Review of ‘Catch a Falling Star’
Multiple-award-winning author Meg McKinlay’s latest middle grade novel places the reader at that tricky intersection where logic and science meet magic and hope, a place where many of us find ourselves when dealing with loss, change and having to let go. A stunning coming of age novel…I’m calling it early this year…there will be awards in the future of ‘Catch a Falling Star’.
Title: Catch a Falling Star
Author: Meg McKinlay
Publisher: Walker Books
Age Range: upper primary – young adult
Themes: Science, astronomy, space, Skylab, history, grief, loss, change, family, friendship.
Click on title links or cover image to purchase.
It’s 1979 and the sky is falling. Skylab, that is. Somewhere high above Frankie Avery, one of the world’s first space stations is tumbling to Earth. And rushing back with it are old memories. Things twelve-year-old Frankie thought she’d forgotten. Things her mum won’t talk about, and which her little brother Newt never knew. Only … did he? Does he? Because as Skylab circles closer, Newt starts acting strangely. And while the world watches the sky, Frankie keeps her own eyes on Newt. Because if anyone’s going to keep him safe, it’s her. It always has been. But maybe this is something bigger than splinters and spiders and sleepwalking. Maybe a space station isn’t the only thing heading straight for calamity.
Even writing this review I have tears in my eyes. I feel such an enormous level of empathy for siblings Frankie and Newt and their mum; these three characters go straight to that part of my being that hopes that literary characters really do exist somewhere. ‘Catch a Falling Star’ is so full of heart and soul that one just wants to hug the book to your chest upon finishing and sigh with a deep sense of literary satisfaction. Well done Meg McKinlay. Well done indeed.
On a very personal level, a story of two siblings around the same age as my own children, who have had their father die was always going to whack me in the head with it’s themes. The mother in this book particularly stayed with me, and I totally understood where she was at. I read a lot of books with grief as the central theme but there are few authors that manage to package up all the elements of grief and loss and present it as a gift to the grieving and a guidebook for others in understanding deep loss and developing empathy. Not since I read Claire Zorn’s ‘One Would Think the Deep’ has a book so deeply captured loss, love and hope so eloquently – my review of this title is here.

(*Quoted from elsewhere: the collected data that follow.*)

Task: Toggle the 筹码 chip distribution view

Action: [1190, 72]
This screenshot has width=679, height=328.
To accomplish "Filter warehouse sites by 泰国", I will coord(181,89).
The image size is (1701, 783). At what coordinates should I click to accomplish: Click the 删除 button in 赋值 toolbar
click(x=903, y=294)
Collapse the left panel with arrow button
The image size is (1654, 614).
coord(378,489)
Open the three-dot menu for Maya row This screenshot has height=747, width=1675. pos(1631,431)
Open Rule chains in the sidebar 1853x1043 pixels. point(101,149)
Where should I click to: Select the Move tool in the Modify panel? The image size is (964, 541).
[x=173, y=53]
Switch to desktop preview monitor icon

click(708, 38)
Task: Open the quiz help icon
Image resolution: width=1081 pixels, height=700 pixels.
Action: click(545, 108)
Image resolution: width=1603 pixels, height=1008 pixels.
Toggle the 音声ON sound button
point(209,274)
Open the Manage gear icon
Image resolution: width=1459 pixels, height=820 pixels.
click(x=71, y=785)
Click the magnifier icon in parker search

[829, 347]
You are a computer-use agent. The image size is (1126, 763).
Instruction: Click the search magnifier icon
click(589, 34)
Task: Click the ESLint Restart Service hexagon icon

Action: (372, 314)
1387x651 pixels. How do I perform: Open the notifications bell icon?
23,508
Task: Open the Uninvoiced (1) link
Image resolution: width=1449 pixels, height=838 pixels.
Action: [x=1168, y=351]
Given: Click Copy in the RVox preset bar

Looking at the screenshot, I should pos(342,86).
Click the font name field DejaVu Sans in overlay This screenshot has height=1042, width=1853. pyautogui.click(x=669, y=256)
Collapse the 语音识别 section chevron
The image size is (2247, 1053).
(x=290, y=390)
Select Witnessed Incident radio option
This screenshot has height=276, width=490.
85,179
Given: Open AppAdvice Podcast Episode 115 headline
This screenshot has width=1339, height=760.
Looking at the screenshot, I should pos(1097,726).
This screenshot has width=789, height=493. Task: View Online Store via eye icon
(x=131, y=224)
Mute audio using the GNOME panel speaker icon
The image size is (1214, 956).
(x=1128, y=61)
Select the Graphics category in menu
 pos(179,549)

‘Catch a Falling Star’ is middle grade writing at it’s very finest. McKinlay takes the reader to the highest level of emotion, but then reigns it back in, right at the point that it might venture into content too mature. As with many of her other titles, including ‘A Single Stone’, this one is sure to end up on school curriculum lists and will be enjoyed in tween and teen bookclubs around the country.